One of the problems with integration testing is that the integration tests are usually run against a shared environment. This makes it hard for the tests to ensure that the environment is suitable for the tests to be run. An environment where developers are working is constantly changing and therefore the consistency of such an enviornment cannot be guaranteed.
Therefore it is desirable that we have an environment which is created just for running integration tests. This environment can closely memic the production/qa systems and can still be in a prestine state.
Here we attempt to create such an integration testing environment by using FailSafe plugin and Docker
This plugin gives us 3 new phases in the maven build life cycle
- pre-integration test
- integration-test
- post-integration-test
We can execute various goals in these phases. the task of the goals would be to create a docker container with spark in the pre-integration test and execute the spark job.
The integration test can look at the HDFS file sytem (using Web HDFS) and run assertions on the data produced.
The post-integration test can be used to delete the docker containers.
In this project we are using the maven docker plugin plublished by
Maven Docker Plugin by wouterd
This plugin is used to execute a docker file to build the image and then copy input files into the image
The plugin is also used to launch a container during the testing phase.
There are couple of moving parts in the project. First the maven project build kicks off. this build invokes the docker file using the maven docker plugin.
The docker file launches a "shell script". this shell script is resonsible to copy all the files from the container into HDFS.
The shell script then has an infinite loop to keep the container alive so that the tests can be run against HDFS.

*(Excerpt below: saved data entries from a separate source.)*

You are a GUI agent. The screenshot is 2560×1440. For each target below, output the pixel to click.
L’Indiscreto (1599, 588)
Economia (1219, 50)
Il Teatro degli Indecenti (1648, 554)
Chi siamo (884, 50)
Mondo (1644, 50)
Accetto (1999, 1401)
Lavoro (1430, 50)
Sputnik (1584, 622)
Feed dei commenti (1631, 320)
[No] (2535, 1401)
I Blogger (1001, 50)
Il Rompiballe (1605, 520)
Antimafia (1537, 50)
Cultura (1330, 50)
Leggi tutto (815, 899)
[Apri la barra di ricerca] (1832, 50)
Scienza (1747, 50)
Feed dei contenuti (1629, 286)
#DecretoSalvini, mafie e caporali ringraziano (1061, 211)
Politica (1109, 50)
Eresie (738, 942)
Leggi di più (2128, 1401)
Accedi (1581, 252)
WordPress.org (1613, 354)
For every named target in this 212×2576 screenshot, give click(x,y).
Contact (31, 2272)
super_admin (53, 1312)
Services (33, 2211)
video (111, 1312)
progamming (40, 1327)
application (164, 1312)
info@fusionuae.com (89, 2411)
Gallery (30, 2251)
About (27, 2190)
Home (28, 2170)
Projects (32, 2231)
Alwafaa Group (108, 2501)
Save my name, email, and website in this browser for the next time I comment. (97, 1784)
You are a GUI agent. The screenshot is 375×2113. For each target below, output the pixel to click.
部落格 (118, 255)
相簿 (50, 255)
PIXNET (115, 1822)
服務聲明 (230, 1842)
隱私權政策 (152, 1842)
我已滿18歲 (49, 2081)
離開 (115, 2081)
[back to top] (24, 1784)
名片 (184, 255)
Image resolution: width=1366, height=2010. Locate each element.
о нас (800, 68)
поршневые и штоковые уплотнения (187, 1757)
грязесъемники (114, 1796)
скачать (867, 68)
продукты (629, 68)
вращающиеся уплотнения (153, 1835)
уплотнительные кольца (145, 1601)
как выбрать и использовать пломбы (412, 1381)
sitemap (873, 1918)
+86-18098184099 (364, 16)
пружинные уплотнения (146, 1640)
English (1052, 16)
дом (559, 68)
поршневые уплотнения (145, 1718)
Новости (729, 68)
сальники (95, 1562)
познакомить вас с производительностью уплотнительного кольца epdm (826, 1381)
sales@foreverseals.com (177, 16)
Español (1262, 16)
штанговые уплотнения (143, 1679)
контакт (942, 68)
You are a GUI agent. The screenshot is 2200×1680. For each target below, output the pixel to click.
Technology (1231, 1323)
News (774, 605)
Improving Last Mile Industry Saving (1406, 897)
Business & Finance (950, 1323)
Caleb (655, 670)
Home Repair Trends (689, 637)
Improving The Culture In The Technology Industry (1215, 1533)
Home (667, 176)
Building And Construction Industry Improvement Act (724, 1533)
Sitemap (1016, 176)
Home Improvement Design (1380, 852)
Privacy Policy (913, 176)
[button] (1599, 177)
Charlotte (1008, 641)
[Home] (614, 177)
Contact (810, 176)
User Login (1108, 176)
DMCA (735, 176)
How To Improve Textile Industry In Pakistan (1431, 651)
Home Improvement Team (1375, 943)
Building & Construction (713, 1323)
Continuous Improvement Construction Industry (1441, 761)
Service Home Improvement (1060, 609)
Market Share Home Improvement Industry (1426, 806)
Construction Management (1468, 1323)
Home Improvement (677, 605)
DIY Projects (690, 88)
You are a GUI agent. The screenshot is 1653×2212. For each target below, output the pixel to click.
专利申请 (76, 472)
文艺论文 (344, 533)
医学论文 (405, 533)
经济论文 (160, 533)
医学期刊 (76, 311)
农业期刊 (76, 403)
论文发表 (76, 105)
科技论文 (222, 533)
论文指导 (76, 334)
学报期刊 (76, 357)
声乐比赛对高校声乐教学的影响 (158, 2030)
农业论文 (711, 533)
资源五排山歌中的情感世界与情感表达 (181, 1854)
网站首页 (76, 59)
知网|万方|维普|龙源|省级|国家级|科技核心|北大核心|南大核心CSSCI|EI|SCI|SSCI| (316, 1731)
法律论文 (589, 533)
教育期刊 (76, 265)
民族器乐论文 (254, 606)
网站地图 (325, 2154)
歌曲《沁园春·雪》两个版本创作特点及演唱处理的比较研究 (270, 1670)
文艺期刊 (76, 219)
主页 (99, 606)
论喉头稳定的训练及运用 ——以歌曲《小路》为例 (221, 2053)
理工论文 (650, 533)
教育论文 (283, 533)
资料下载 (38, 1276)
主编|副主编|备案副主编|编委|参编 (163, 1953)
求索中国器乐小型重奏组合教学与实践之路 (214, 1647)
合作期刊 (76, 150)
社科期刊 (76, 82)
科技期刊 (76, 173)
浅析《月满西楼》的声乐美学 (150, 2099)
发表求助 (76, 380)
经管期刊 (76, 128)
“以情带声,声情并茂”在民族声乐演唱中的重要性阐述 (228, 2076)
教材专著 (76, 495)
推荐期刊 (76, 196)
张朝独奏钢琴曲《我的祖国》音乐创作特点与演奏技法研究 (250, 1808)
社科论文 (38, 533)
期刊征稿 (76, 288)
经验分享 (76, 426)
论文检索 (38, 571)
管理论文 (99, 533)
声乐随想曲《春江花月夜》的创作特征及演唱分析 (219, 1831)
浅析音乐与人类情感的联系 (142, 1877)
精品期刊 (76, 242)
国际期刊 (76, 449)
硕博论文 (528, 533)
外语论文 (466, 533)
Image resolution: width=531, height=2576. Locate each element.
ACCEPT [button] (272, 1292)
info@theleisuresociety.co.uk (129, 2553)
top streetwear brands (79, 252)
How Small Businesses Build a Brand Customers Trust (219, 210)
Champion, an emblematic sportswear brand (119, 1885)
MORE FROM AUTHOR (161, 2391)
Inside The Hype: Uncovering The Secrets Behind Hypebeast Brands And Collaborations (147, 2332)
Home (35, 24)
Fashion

One tricky aspect is how does the integration test know which IP address and ports to use to query Web HDFS
this is simplified by
<systemPropertyVariables> <webhdfsurl>http://${docker.containers.myapp.ports.50070/tcp.host}:${docker.containers.myapp.ports.50070/tcp.port}</webhdfsurl> <datanodeurl>http://${docker.containers.myapp.ports.50075/tcp.host}:${docker.containers.myapp.ports.50075/tcp.port}</datanodeurl> </systemPropertyVariables>
This way we can tell the plugin to dynamically determine which is the port which has been exposed for the actual 50070, 50075 ports and then use them at runtime.
Once the integration test receives the IP address and the port of the WebHDFS REST Service, querying the web hdfs and running validations against the output produced by the spark job is easy.